RECORDS FOR THIS EXERCISE:
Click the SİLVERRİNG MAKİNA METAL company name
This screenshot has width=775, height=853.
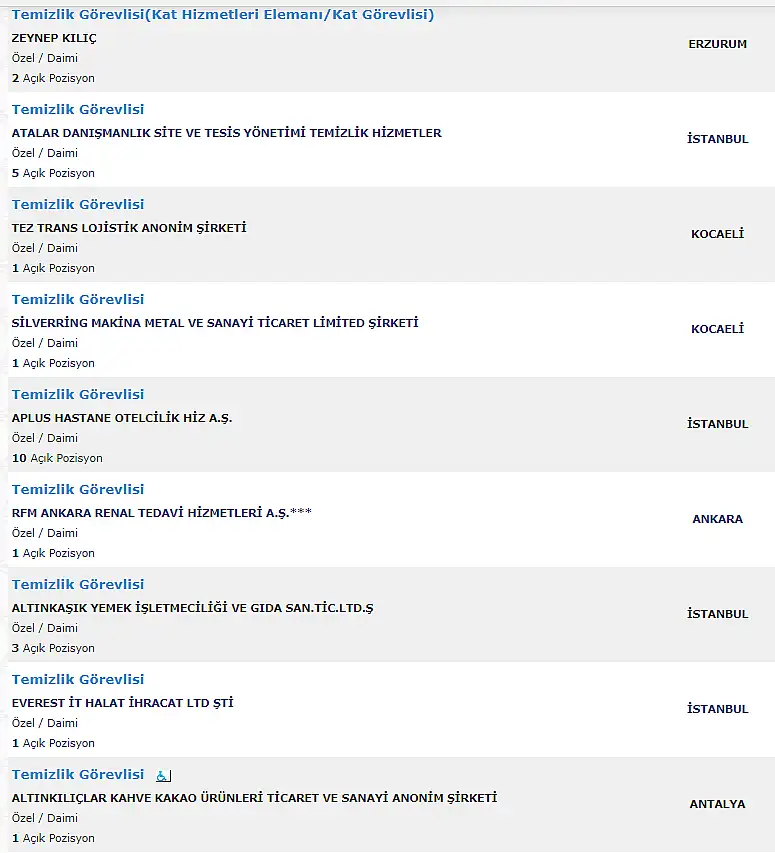(215, 323)
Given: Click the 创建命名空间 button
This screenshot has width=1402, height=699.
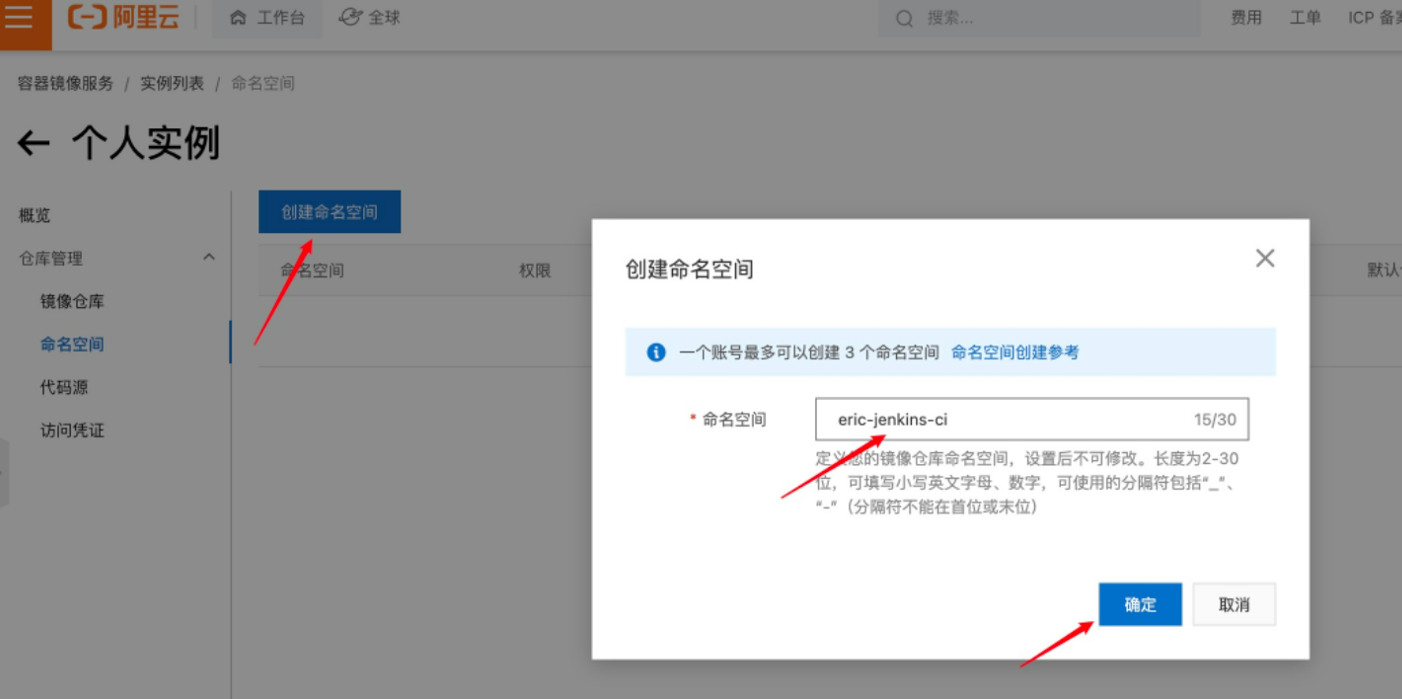Looking at the screenshot, I should point(329,212).
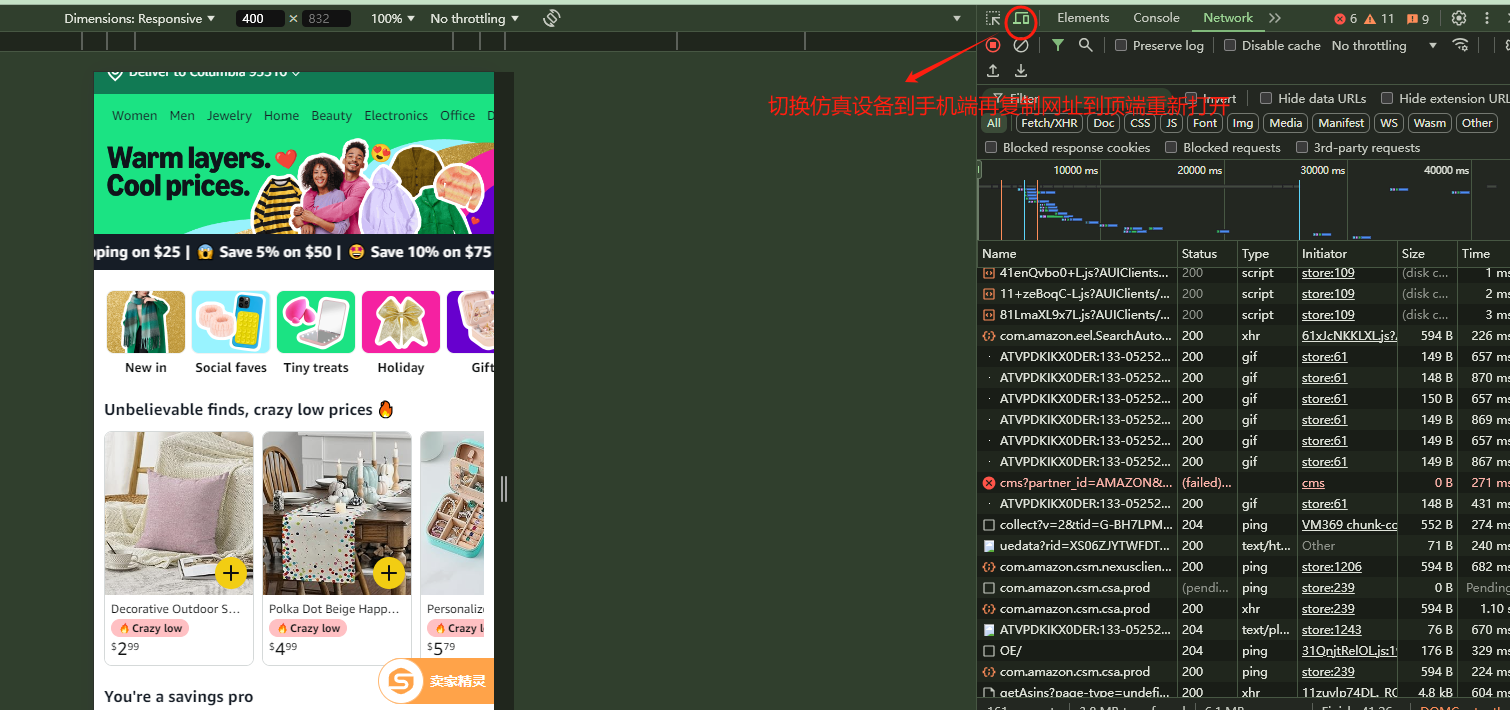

EXERCISE GOAL: Transcribe the records verbatim and omit the images.

SOLUTION TO THE EXERCISE:
Click the SİLVERRİNG MAKİNA METAL company name
This screenshot has width=775, height=853.
(215, 323)
Given: Click the 创建命名空间 button
This screenshot has width=1402, height=699.
Looking at the screenshot, I should point(329,212).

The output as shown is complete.